Fig. 3 | Scientific Reports

Fig. 3

From: Orthogonal neural representations support perceptual judgments of natural stimuli

Fig. 3

Object position axes across background variations are aligned with each other. Since object position decoding is tolerant to background variations, we tested whether the linear decoding axes for each background configuration were aligned by visualizing the decoders in the first two principal components of the neural response space. These dimensions were computed for the full set of neural responses obtained in each session. (a) As with Fig. 2a, each panel represents a unique configuration of the background rotation and depth with rows representing variations in rotation and columns representing variations in depth. Each dim point represents a single image presentation, and bright points represent trial-averaged responses. Gray-to-yellow gradient represents monotonic variation in object position. A gradient line was fit to the responses for each background condition, shown here in two dimensions for illustration. The lines shown have been normalized to have the same length in the projected space shown. The text label at the top left represents the relative angle between each decoder and the central decoder (the middle background condition plot, marked with ∗) calculated in the full dimensional space of responses used for decoding. (b) Distribution of angles in A as a histogram.
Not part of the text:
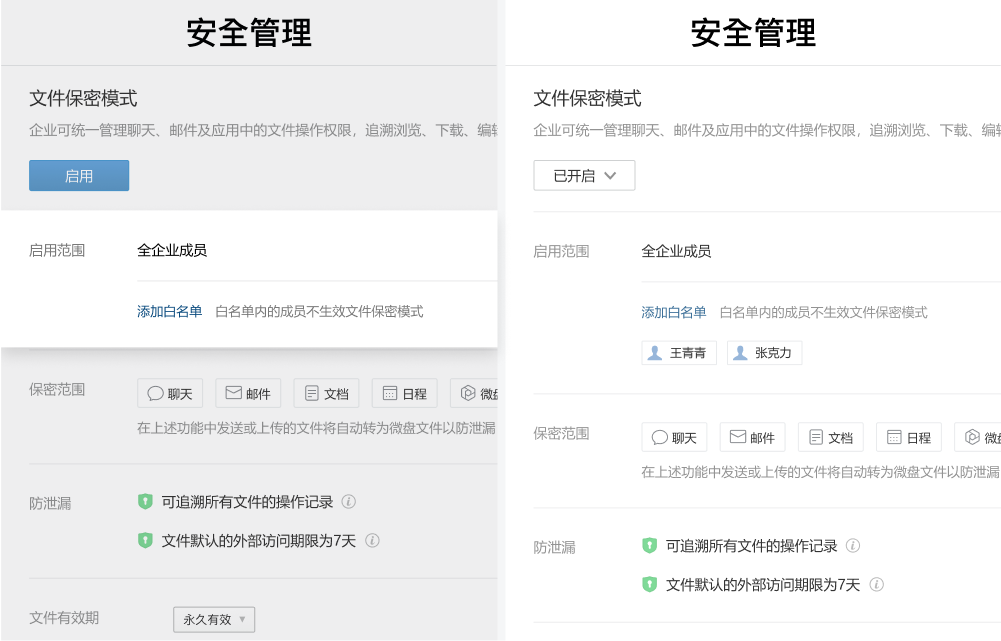Click the blue 启用 button
1001x641 pixels.
pos(79,176)
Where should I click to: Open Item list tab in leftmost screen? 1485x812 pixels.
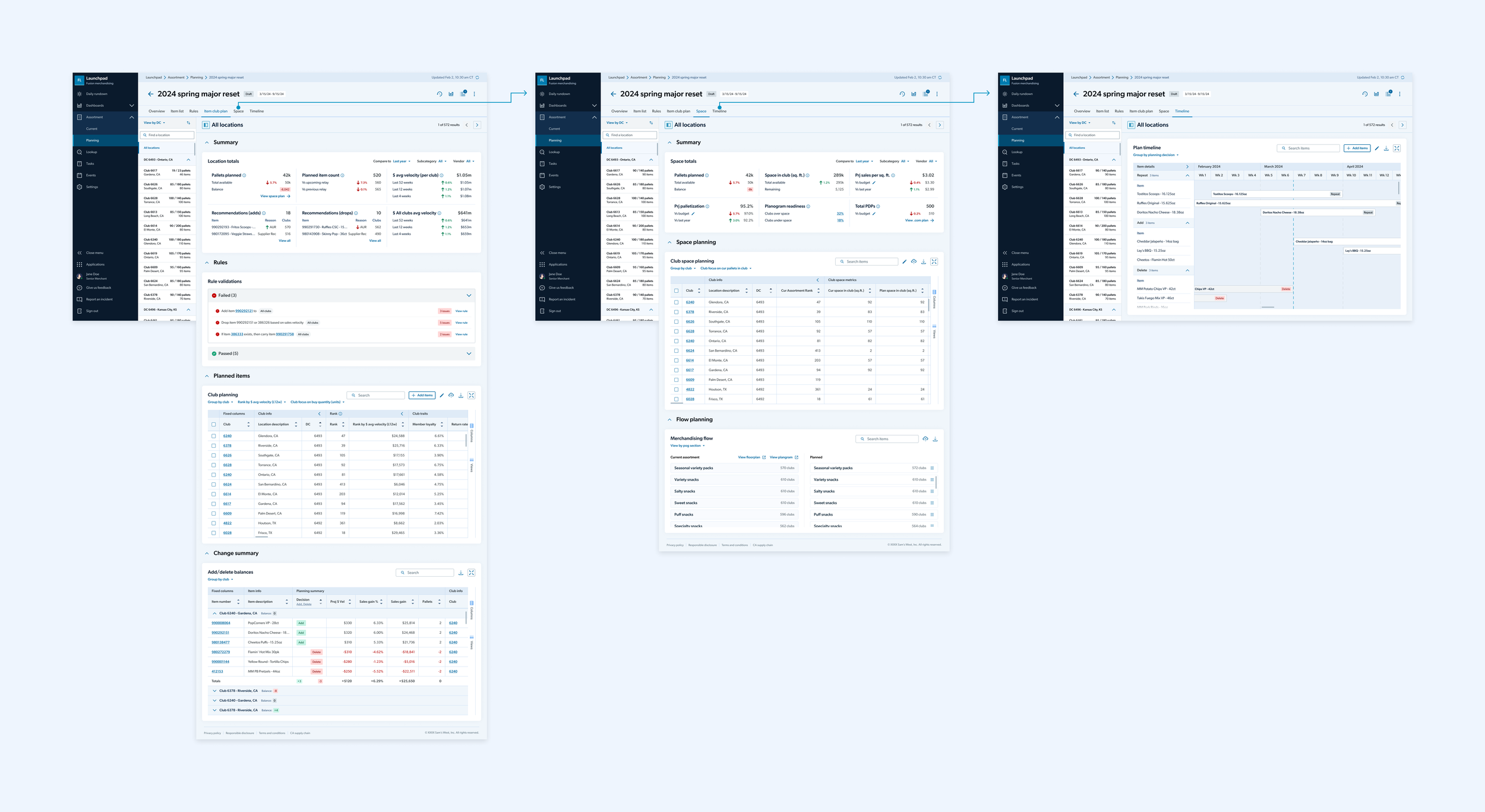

Arrow at the top represents the median angle for this session (7.78°). (c) Distribution of relative decoder angles across all object position decoders (like those in A) across sessions for both monkeys (blue and red distributions). Blue and red arrows represent the median of angles across sessions (16.4° for monkey 1, 12.07° for monkey 2). Dark gray distribution represents the angles of object position decoders after shuffling the position values for each trial (median 88.13°, shown as dark gray arrow). Light gray distribution represents the angles between randomly chosen vectors of the same dimensionality as the neural population space (median 89.99°, shown as light gray arrow).